Minimal polynomial of integral elements 
Let $R$ be an integrally closed domain and let $K$ be its fraction field. Let
  $L\supseteq K$ be a field. If $\alpha\in L$ is integral over $R$ (i.e.
  if it satisfies a monic polynomial in $R[x]$), does its minimal
  polynomial over $K$ lie in $R[x]$?

CONTEXT:
I'm trying to prove that the trace $t_{L/K}$ of integral elements lie in $R$ (provided that the extension $L/K$ is finite). I'm trying to use the fact that the trace of $\alpha$ is an integer multiple of certain coefficient of its minimal polynomial, so this trace lies in $R$ if such coefficient does. 
Since $\alpha$ satisfies an integral relation $p(\alpha)=0$ over $R$, it's minimal polynomial $q$ over $K$ exists and it divides $p$, does it imply that $q\in R[x]$? if so, then I'd be done. 
It's clear that the result is true if $R$ is a UFD. In such a case, it's only a matter of looking at the unique factorization of the polynomial in $R[x]$ and apply Gauss' lemma. However, I don't see a straight proof nor counter example in the general case.
 A: It is true for an integrally closed domain (Matsumura, Theorem 9.2), hence for a UFD, but not in general.
If $R$ is not integrally closed take $L=K$. Then   any element  $q\in K\setminus R$ integral over $R$ furnishes a counterexample: its minimal polynomial over $K$ is $X-q\notin R[X]$, whereas any monic relation of integral dependence for $q$ with coefficients in $R$ will have degree $\geq 2$.
Edit
The OP made the legitimate request that I provide a free source for users not having access to Matsumura.
Nothing beats our friend Pete Clark's splendid lecture notes, freely available here.
The relevant result is Theorem 14.18 b), page 226.
A: HINT:
To prove in the case of the ring integrally closed, show the following:
Assume $A$ commutative with $1$ and in $A[X]$ we have the equality between monic polynomials $f= g\cdot h$, where $f = X^m + a_1 X^{m-1} + \cdots + a_m$, $g = X^p + b_1 X^{p-1} + \cdots + b_p$, $h =X^q + c_1 X^{q-1} + \cdot + c_m$. Then all the coefficients of $g$ and $h$ are integral over the subring $\mathbb{Z}[a_i] $  of  $A$ (that is, the above equality $f= g\cdot h$ implies a series of integral dependences for all the $b_j$, $c_k$).
Let's state the following simple but important lemma:
Let $A$ be a ring and $P$ a monic polynomial in $A[X]$. There exists an extension of ring $A \subset S$ such that the polynomial $P$ splits completely in $S[X]$. The proof is similar to the analogous fact for fields.

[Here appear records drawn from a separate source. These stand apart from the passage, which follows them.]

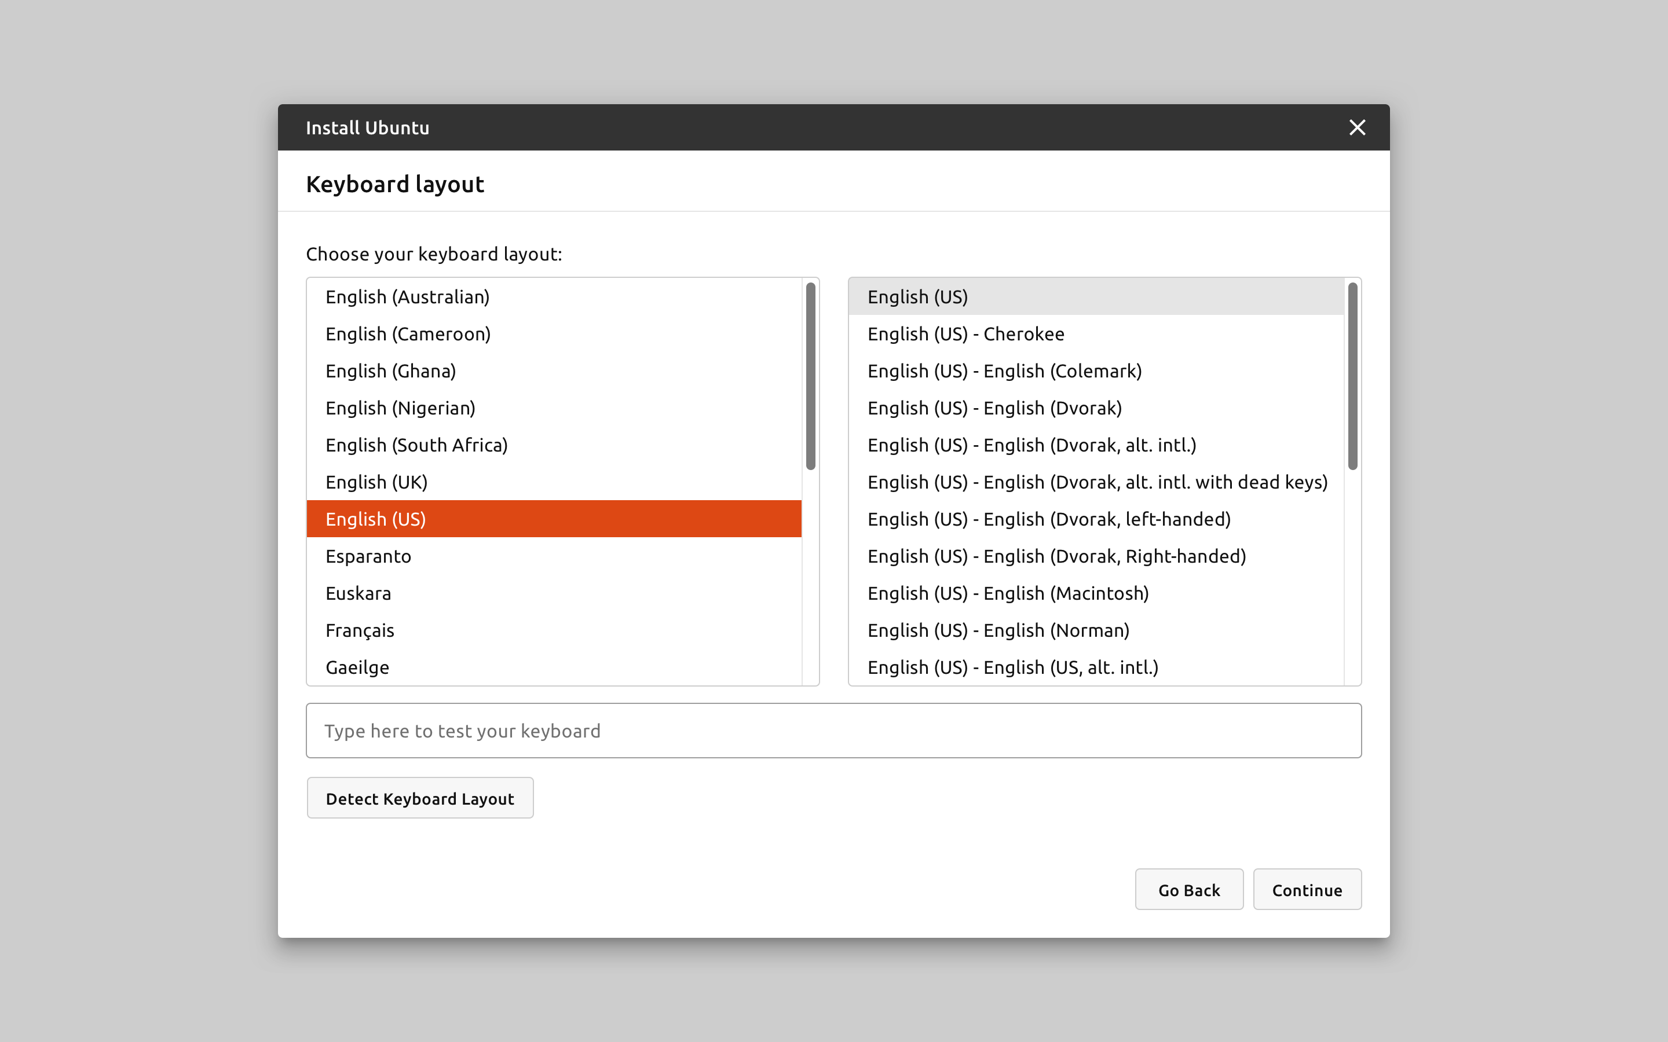
Task: Click the left list scrollbar thumb
Action: click(811, 376)
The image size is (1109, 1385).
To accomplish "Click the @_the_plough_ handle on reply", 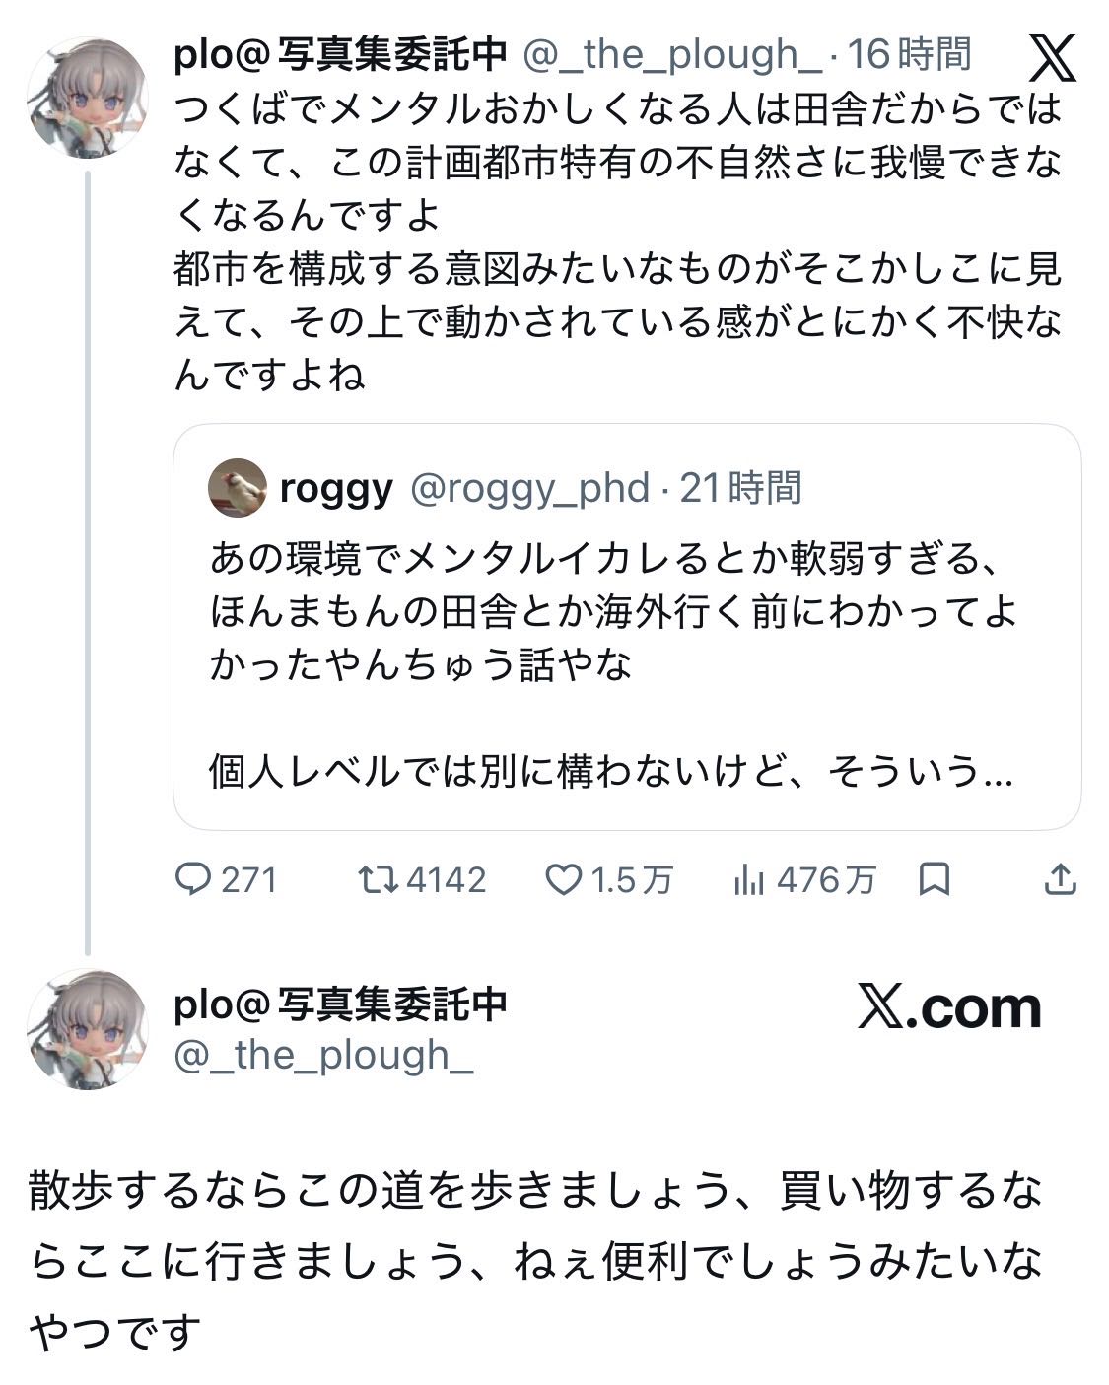I will click(x=323, y=1056).
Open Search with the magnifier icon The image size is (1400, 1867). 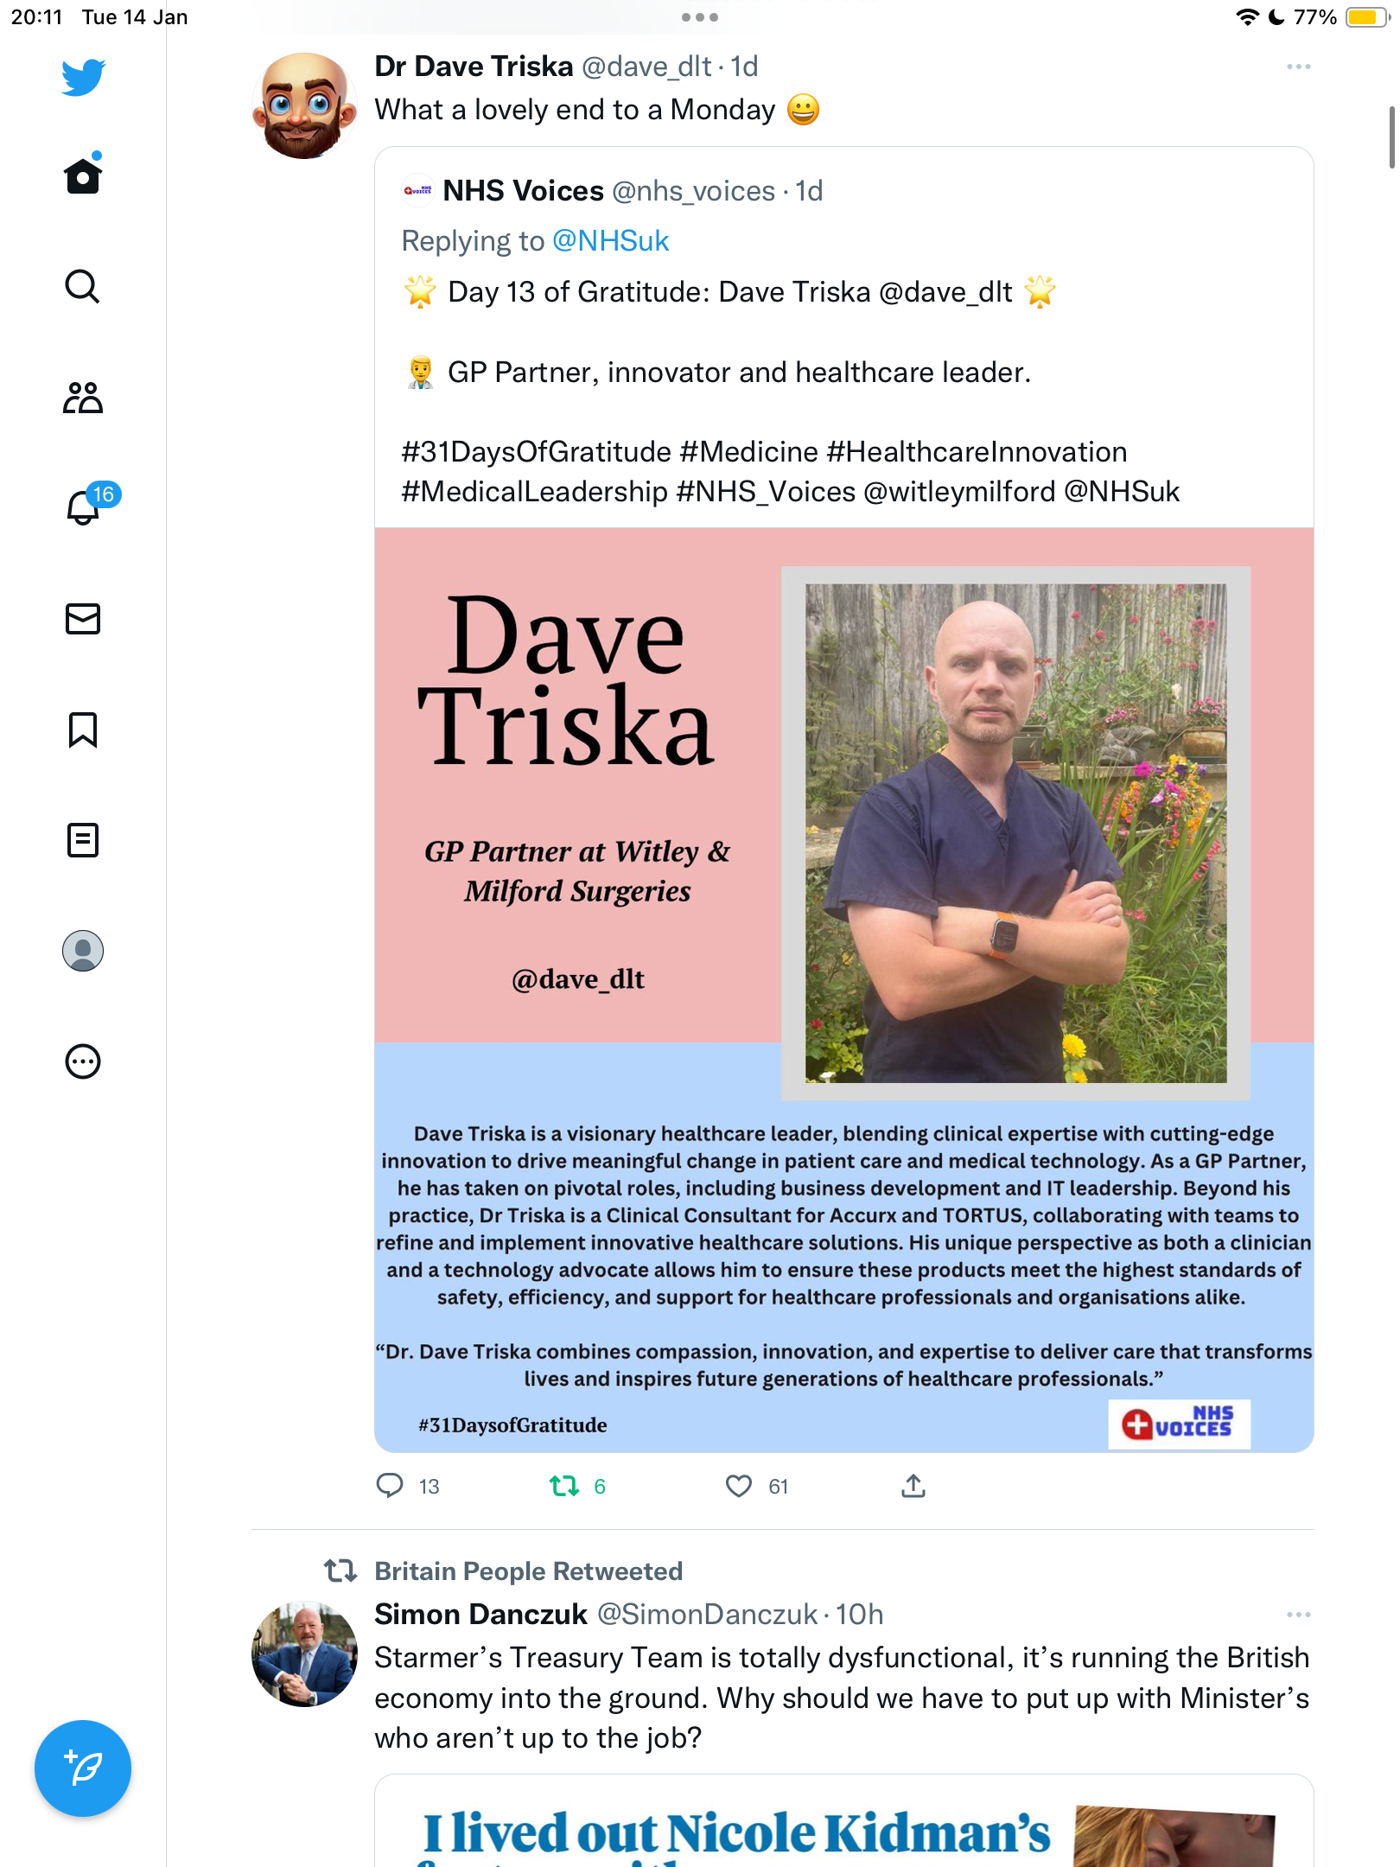(83, 286)
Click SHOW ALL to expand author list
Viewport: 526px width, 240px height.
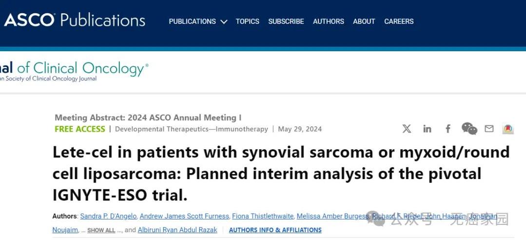[x=101, y=230]
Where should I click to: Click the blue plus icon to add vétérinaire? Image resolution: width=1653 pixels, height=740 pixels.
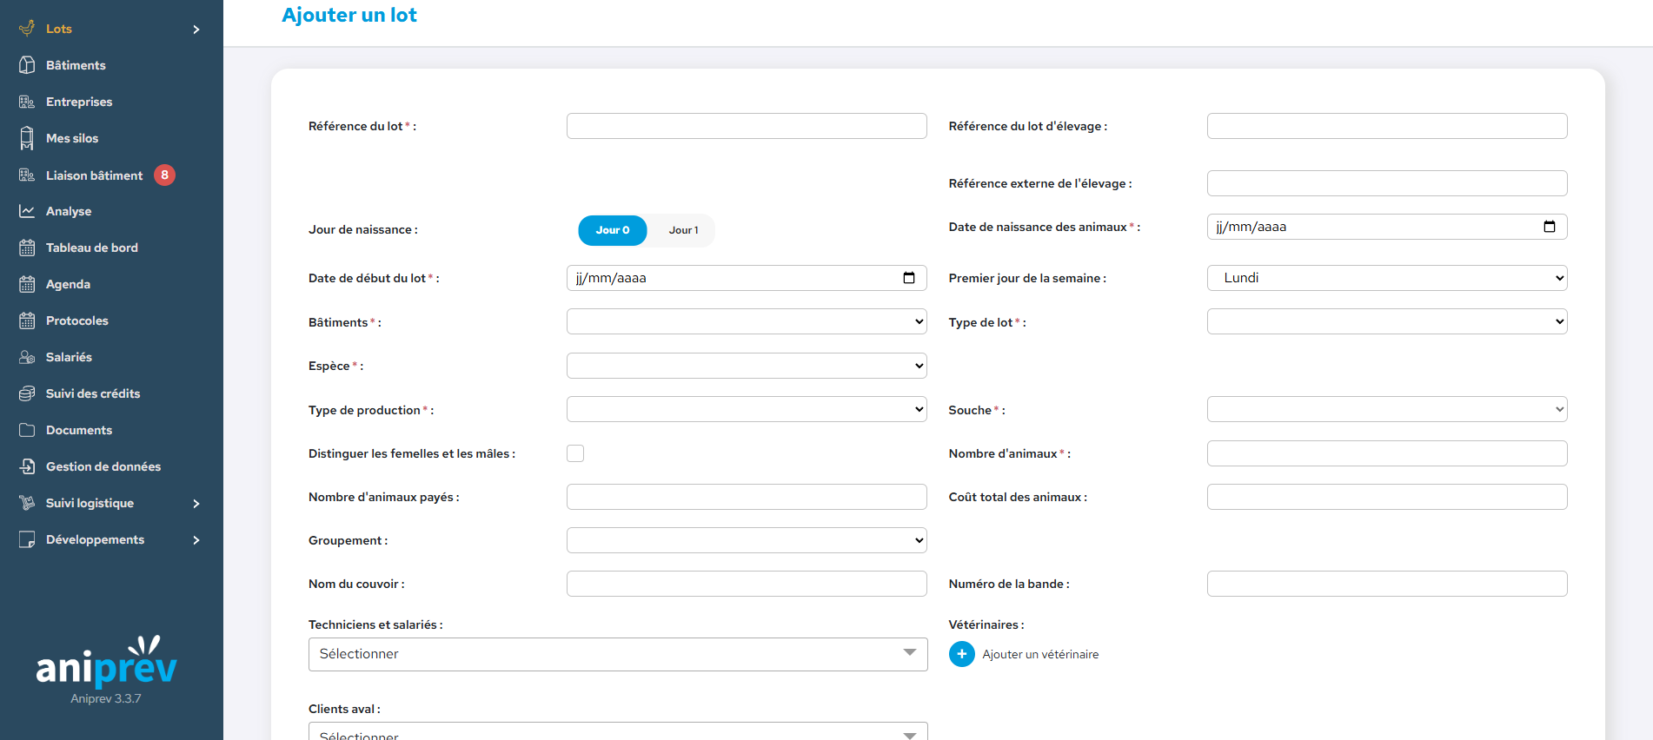[961, 654]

Consider now $S$ an extension of $A$ in which $g$ splits completely. Write
$g(X) = (X-\beta_1)\cdot \ldots \cdot (X-\beta_p)$. Since the equality $f= g h$ also holds in $S[X]$ we have $f(\beta_j) = g(\beta_j) \cdot h(\beta_j) = 0$. Therefore, all the $\beta_j$ are integral over $\mathbb{Z}[a_i] $ and therefore, so are the symmetric functions in $\beta_j$'s and so the coefficients of $g$. Since the equality of integral dependence holds in $S$, it will also hold in $A$, since $A\subset S$.
$\bf{Added:}$ The $A$ in this proof is a general commutative, $1$, ring. For the purposes of the proof of the OP statement, one should take $A = K$, $f$ a monic polynomial in $R[X] \subset K[X]$ and $f = g h$ in $K[X]$.